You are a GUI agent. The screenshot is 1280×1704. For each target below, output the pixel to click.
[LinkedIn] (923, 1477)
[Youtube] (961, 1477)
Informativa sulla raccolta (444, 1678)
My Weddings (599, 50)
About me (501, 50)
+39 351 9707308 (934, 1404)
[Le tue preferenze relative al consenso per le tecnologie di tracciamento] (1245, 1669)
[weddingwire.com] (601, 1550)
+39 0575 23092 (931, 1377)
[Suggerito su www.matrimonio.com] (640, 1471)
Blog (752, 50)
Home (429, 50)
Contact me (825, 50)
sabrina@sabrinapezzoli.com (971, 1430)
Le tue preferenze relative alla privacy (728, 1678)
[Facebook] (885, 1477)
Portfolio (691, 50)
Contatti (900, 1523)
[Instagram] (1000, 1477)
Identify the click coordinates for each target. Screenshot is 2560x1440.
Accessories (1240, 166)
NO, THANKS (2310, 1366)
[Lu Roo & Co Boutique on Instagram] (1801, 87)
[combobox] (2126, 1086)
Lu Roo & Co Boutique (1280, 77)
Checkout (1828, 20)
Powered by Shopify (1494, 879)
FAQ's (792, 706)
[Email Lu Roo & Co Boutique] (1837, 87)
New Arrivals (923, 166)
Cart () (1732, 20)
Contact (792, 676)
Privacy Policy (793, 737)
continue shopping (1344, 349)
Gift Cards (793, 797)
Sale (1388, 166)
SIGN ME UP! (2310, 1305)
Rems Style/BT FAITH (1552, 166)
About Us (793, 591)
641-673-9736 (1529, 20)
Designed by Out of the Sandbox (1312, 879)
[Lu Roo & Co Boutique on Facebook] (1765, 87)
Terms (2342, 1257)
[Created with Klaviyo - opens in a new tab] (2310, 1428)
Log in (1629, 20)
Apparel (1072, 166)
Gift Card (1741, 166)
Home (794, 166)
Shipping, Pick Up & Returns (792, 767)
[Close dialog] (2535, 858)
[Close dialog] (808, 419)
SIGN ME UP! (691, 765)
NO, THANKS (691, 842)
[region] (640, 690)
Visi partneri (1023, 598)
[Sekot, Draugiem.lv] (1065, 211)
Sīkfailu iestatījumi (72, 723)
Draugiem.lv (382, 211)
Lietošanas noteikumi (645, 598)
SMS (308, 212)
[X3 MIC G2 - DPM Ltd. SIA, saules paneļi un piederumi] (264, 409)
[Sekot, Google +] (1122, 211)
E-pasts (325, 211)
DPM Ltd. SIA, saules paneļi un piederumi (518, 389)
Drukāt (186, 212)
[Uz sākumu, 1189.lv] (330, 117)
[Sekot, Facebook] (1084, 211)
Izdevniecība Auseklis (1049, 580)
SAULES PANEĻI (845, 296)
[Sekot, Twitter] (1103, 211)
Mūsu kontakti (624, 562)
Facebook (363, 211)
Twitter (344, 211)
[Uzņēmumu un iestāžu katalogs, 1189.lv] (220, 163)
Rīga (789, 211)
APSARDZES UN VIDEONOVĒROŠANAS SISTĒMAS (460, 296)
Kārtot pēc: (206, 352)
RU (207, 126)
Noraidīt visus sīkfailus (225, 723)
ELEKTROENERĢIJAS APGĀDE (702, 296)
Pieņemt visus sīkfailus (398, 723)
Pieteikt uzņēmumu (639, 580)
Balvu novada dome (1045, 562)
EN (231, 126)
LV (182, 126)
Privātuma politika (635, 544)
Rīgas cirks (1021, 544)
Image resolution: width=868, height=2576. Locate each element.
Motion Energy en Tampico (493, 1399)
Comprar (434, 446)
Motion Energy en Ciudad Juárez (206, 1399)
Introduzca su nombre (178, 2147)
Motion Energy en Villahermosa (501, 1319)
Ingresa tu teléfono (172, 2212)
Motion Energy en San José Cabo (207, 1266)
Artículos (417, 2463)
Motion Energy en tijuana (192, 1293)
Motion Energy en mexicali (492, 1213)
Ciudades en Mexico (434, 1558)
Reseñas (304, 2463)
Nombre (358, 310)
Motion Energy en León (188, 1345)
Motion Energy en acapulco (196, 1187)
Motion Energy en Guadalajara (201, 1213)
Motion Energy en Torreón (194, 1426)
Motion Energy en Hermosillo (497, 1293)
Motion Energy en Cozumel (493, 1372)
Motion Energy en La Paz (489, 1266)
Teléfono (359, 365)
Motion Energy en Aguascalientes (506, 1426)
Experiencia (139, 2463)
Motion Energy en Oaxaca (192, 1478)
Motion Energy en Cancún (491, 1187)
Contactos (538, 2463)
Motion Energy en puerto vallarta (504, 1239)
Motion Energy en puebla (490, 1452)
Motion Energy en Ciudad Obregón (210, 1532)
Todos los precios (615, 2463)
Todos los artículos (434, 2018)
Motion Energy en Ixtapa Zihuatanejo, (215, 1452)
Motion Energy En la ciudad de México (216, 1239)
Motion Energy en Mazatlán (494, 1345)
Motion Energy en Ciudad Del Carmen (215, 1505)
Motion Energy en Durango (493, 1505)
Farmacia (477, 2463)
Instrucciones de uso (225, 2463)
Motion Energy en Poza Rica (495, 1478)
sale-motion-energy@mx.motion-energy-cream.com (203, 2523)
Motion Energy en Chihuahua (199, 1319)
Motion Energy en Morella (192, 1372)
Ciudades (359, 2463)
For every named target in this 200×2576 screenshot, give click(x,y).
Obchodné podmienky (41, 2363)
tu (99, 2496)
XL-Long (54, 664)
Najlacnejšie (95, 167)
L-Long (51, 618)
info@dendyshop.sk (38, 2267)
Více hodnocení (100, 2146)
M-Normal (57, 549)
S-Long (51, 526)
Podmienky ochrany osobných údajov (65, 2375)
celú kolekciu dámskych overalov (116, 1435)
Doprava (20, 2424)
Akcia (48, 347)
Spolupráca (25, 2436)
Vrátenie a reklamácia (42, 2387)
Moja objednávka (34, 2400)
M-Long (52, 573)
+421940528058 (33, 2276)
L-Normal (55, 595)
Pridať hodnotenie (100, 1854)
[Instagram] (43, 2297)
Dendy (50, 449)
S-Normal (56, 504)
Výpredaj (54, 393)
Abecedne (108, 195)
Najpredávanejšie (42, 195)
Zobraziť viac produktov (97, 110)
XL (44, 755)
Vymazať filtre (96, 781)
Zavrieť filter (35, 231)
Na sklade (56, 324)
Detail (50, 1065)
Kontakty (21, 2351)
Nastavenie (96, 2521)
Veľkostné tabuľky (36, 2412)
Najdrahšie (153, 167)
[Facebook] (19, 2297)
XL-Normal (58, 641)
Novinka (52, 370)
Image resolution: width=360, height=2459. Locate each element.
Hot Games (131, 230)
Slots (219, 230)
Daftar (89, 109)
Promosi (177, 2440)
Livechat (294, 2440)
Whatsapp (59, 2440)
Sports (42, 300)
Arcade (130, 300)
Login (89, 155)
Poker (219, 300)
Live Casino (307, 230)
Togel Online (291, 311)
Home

────────────────────

• Assigned task:
Emit the full listing verbatim.

• Solved problem:
You are a GUI agent. The screenshot is 1280×1704. For each target below, output the pixel to click.
[LinkedIn] (923, 1477)
[Youtube] (961, 1477)
Informativa sulla raccolta (444, 1678)
My Weddings (599, 50)
About me (501, 50)
+39 351 9707308 (934, 1404)
[Le tue preferenze relative al consenso per le tecnologie di tracciamento] (1245, 1669)
[weddingwire.com] (601, 1550)
+39 0575 23092 (931, 1377)
[Suggerito su www.matrimonio.com] (640, 1471)
Blog (752, 50)
Home (429, 50)
Contact me (825, 50)
sabrina@sabrinapezzoli.com (971, 1430)
Le tue preferenze relative alla privacy (728, 1678)
[Facebook] (885, 1477)
Portfolio (691, 50)
Contatti (900, 1523)
[Instagram] (1000, 1477)
Identify the click coordinates for each target. Screenshot is 2560x1440.
Accessories (1240, 166)
NO, THANKS (2310, 1366)
[Lu Roo & Co Boutique on Instagram] (1801, 87)
[combobox] (2126, 1086)
Lu Roo & Co Boutique (1280, 77)
Checkout (1828, 20)
Powered by Shopify (1494, 879)
FAQ's (792, 706)
[Email Lu Roo & Co Boutique] (1837, 87)
New Arrivals (923, 166)
Cart () (1732, 20)
Contact (792, 676)
Privacy Policy (793, 737)
continue shopping (1344, 349)
Gift Cards (793, 797)
Sale (1388, 166)
SIGN ME UP! (2310, 1305)
Rems Style/BT FAITH (1552, 166)
About Us (793, 591)
641-673-9736 (1529, 20)
Designed by Out of the Sandbox (1312, 879)
[Lu Roo & Co Boutique on Facebook] (1765, 87)
Terms (2342, 1257)
[Created with Klaviyo - opens in a new tab] (2310, 1428)
Log in (1629, 20)
Apparel (1072, 166)
Gift Card (1741, 166)
Home (794, 166)
Shipping, Pick Up & Returns (792, 767)
[Close dialog] (2535, 858)
[Close dialog] (808, 419)
SIGN ME UP! (691, 765)
NO, THANKS (691, 842)
[region] (640, 690)
Visi partneri (1023, 598)
[Sekot, Draugiem.lv] (1065, 211)
Sīkfailu iestatījumi (72, 723)
Draugiem.lv (382, 211)
Lietošanas noteikumi (645, 598)
SMS (308, 212)
[X3 MIC G2 - DPM Ltd. SIA, saules paneļi un piederumi] (264, 409)
[Sekot, Google +] (1122, 211)
E-pasts (325, 211)
DPM Ltd. SIA, saules paneļi un piederumi (518, 389)
Drukāt (186, 212)
[Uz sākumu, 1189.lv] (330, 117)
[Sekot, Facebook] (1084, 211)
Izdevniecība Auseklis (1049, 580)
SAULES PANEĻI (845, 296)
[Sekot, Twitter] (1103, 211)
Mūsu kontakti (624, 562)
Facebook (363, 211)
Twitter (344, 211)
[Uzņēmumu un iestāžu katalogs, 1189.lv] (220, 163)
Rīga (789, 211)
APSARDZES UN VIDEONOVĒROŠANAS SISTĒMAS (460, 296)
Kārtot pēc: (206, 352)
RU (207, 126)
Noraidīt visus sīkfailus (225, 723)
ELEKTROENERĢIJAS APGĀDE (702, 296)
Pieņemt visus sīkfailus (398, 723)
Pieteikt uzņēmumu (639, 580)
Balvu novada dome (1045, 562)
EN (231, 126)
LV (182, 126)
Privātuma politika (635, 544)
Rīgas cirks (1021, 544)
Image resolution: width=868, height=2576. Locate each element.
Motion Energy en Tampico (493, 1399)
Comprar (434, 446)
Motion Energy en Ciudad Juárez (206, 1399)
Introduzca su nombre (178, 2147)
Motion Energy en Villahermosa (501, 1319)
Ingresa tu teléfono (172, 2212)
Motion Energy en San José Cabo (207, 1266)
Artículos (417, 2463)
Motion Energy en tijuana (192, 1293)
Motion Energy en mexicali (492, 1213)
Ciudades en Mexico (434, 1558)
Reseñas (304, 2463)
Nombre (358, 310)
Motion Energy en León (188, 1345)
Motion Energy en acapulco (196, 1187)
Motion Energy en Guadalajara (201, 1213)
Motion Energy en Torreón (194, 1426)
Motion Energy en Hermosillo (497, 1293)
Motion Energy en Cozumel (493, 1372)
Motion Energy en La Paz (489, 1266)
Teléfono (359, 365)
Motion Energy en Aguascalientes (506, 1426)
Experiencia (139, 2463)
Motion Energy en Oaxaca (192, 1478)
Motion Energy en Cancún (491, 1187)
Contactos (538, 2463)
Motion Energy en puerto vallarta (504, 1239)
Motion Energy en puebla (490, 1452)
Motion Energy en Ciudad Obregón (210, 1532)
Todos los precios (615, 2463)
Todos los artículos (434, 2018)
Motion Energy en Ixtapa Zihuatanejo, (215, 1452)
Motion Energy En la ciudad de México (216, 1239)
Motion Energy en Mazatlán (494, 1345)
Motion Energy en Ciudad Del Carmen (215, 1505)
Motion Energy en Durango (493, 1505)
Farmacia (477, 2463)
Instrucciones de uso (225, 2463)
Motion Energy en Poza Rica (495, 1478)
sale-motion-energy@mx.motion-energy-cream.com (203, 2523)
Motion Energy en Chihuahua (199, 1319)
Motion Energy en Morella (192, 1372)
Ciudades (359, 2463)
For every named target in this 200×2576 screenshot, give click(x,y).
Obchodné podmienky (41, 2363)
tu (99, 2496)
XL-Long (54, 664)
Najlacnejšie (95, 167)
L-Long (51, 618)
info@dendyshop.sk (38, 2267)
Více hodnocení (100, 2146)
M-Normal (57, 549)
S-Long (51, 526)
Podmienky ochrany osobných údajov (65, 2375)
celú kolekciu dámskych overalov (116, 1435)
Doprava (20, 2424)
Akcia (48, 347)
Spolupráca (25, 2436)
Vrátenie a reklamácia (42, 2387)
Moja objednávka (34, 2400)
M-Long (52, 573)
+421940528058 (33, 2276)
L-Normal (55, 595)
Pridať hodnotenie (100, 1854)
[Instagram] (43, 2297)
Dendy (50, 449)
S-Normal (56, 504)
Výpredaj (54, 393)
Abecedne (108, 195)
Najpredávanejšie (42, 195)
Zobraziť viac produktov (97, 110)
XL (44, 755)
Vymazať filtre (96, 781)
Zavrieť filter (35, 231)
Na sklade (56, 324)
Detail (50, 1065)
Kontakty (21, 2351)
Nastavenie (96, 2521)
Veľkostné tabuľky (36, 2412)
Najdrahšie (153, 167)
[Facebook] (19, 2297)
XL-Normal (58, 641)
Novinka (52, 370)
Image resolution: width=360, height=2459. Locate each element.
Hot Games (131, 230)
Slots (219, 230)
Daftar (89, 109)
Promosi (177, 2440)
Livechat (294, 2440)
Whatsapp (59, 2440)
Sports (42, 300)
Arcade (130, 300)
Login (89, 155)
Poker (219, 300)
Live Casino (307, 230)
Togel Online (291, 311)
Home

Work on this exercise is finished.